= Kevin Watkins =

Development academic and leader

Kevin Charles Watkins is at the London School of Economics as a visiting professor of development practice at the Firoz Lalji Institute for Africa. Recently the chief executive of Save the Children UK, from October 2016 until his resignation in July 2021. He was previously at the Overseas Development Institute as executive director in June 2013. His research focuses on education, globalization and human development. He is a former nonresident senior fellow at the Center for Universal Education at the Brookings Institution. He was previously the director and lead author of the UNESCO's Education for All Global Monitoring Report.

==Academic background==

Kevin Watkins has a BA in politics and social science from Durham University (University College). He also has a doctorate from Oxford University. He spent one year in India doing research for his dissertation: "The economics and politics of Indian Nationalism from 1880–1947".

==Career==

Kevin Watkins served as researcher for the House of Commons Foreign Affairs Committee (1983). He was then appointed as head of international development at the Catholic Institute for International Relations (1987–2001). He also became head of research in Oxfam (1991) where he covered issues such as debt relief, education, social policy and poverty.

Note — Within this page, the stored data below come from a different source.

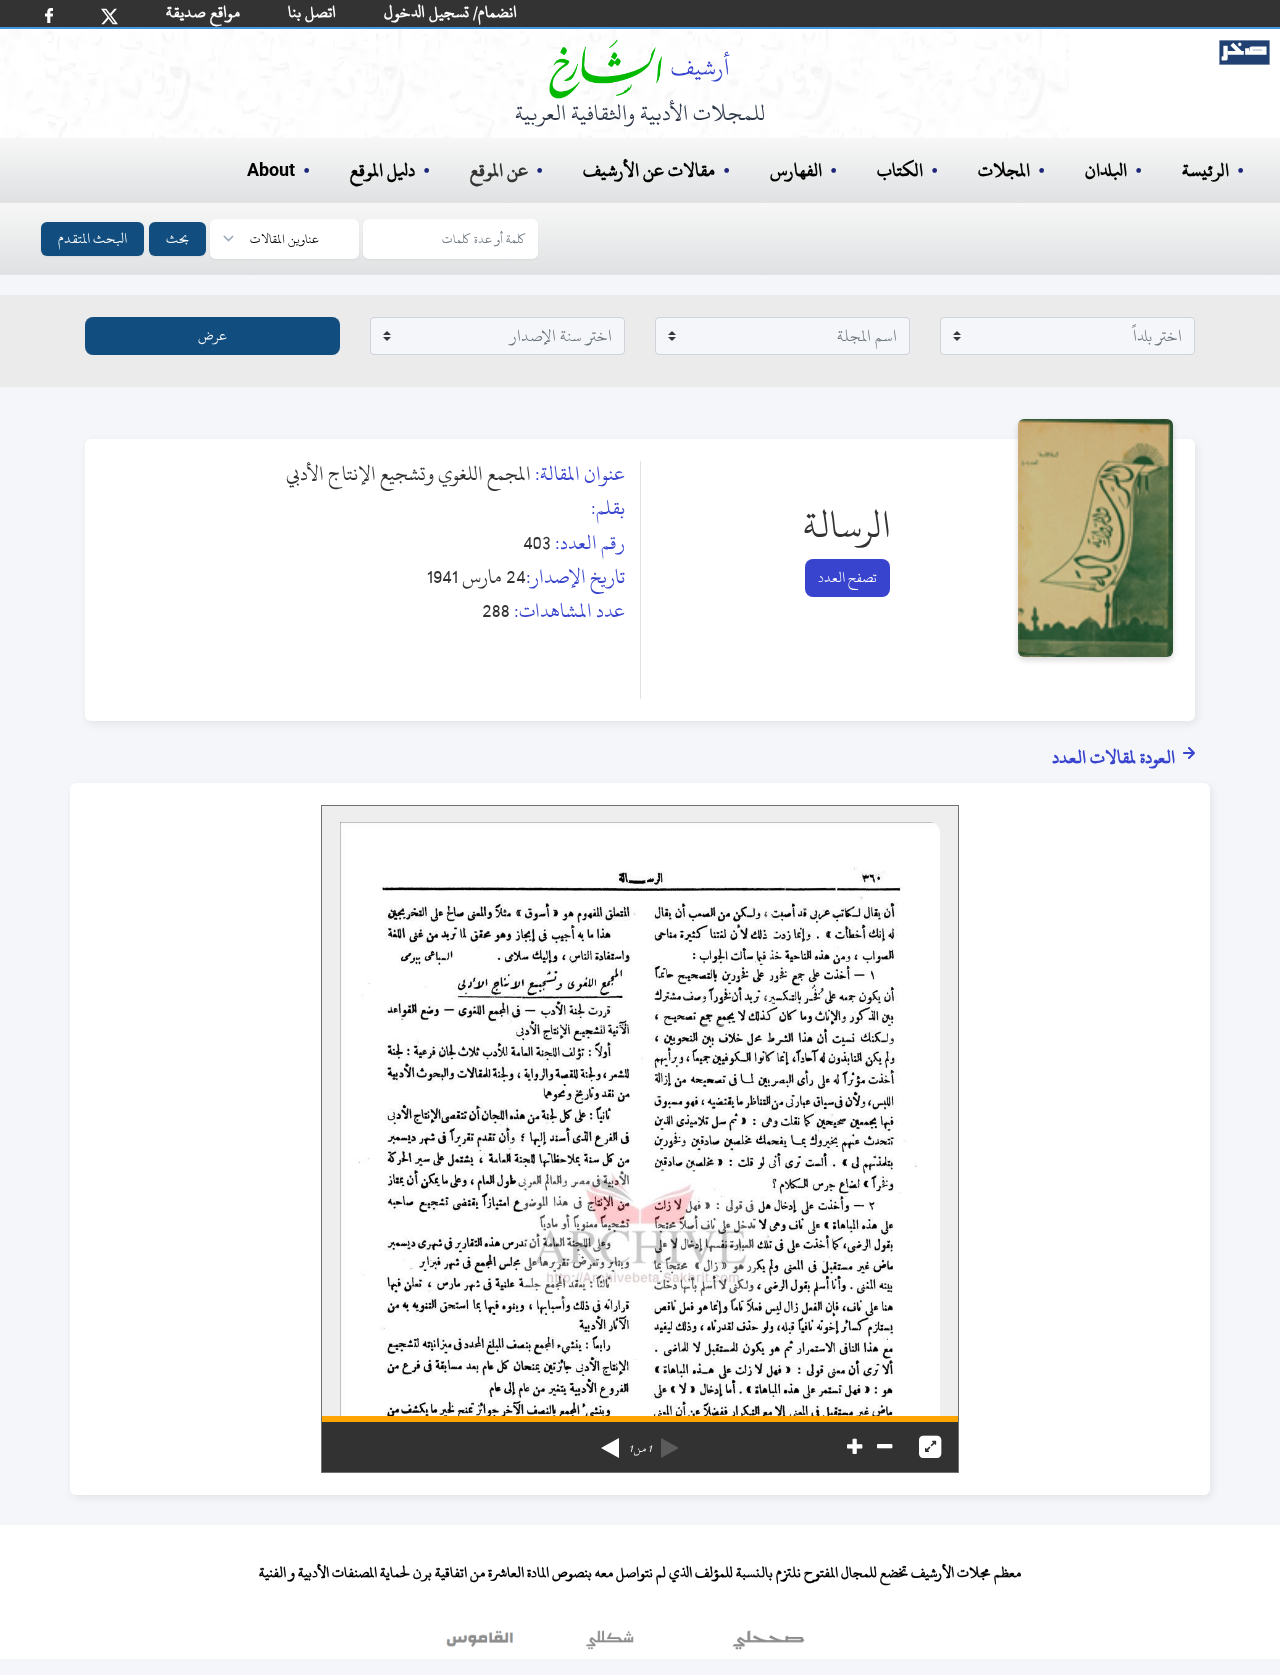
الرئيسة (1205, 170)
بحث (177, 238)
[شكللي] (610, 1644)
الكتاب (900, 170)
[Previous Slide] (670, 1441)
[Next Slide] (610, 1441)
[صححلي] (768, 1644)
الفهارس (796, 170)
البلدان (1106, 170)
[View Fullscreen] (930, 1447)
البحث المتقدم (92, 238)
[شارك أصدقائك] (49, 15)
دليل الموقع (382, 170)
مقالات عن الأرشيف (649, 170)
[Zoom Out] (884, 1447)
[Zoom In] (854, 1447)
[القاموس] (482, 1644)
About (271, 171)
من (640, 1449)
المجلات (1004, 170)
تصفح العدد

In 2000, he was part of the drafting committee for the framework of action and the six Education For All goals during the World Education Forum.

From 2004 to 2008, he was director of the United Nations Development Program’s Human Development Report. During this time, he directed a total of three reports, from 2005 to 2008:

- Human Development Report 2007/8

Fighting climate change: Human solidarity in a divided world

- Human Development Report 2006

Beyond scarcity: Power, poverty and the global water crisis

- Human Development Report 2005

International cooperation at a crossroads: Aid, trade and security in an unequal world

As lead author of the Education for All Global Monitoring Report he produced the 2009, 2010 and 2011 reports:

- EFA Global Monitoring Report 2011

hidden crisis: Armed conflict and education

- EFA Global Monitoring Report 2010

the marginalized

- EFA Global Monitoring Report 2009

inequality: why governance matters

He was senior visiting research fellow at the Global Economic Governance Programme at University College of the University of Oxford.
He has participated on the World Economic Forum as a discussion leader on the IdeasLab on the Global Redesign Initiative (Values and People) in 2010.
In addition, he is a board member of the Center for Global Development, UNICEF’s Innocenti Research Centre and the Journal of International Development. He also has a blog on The Guardian.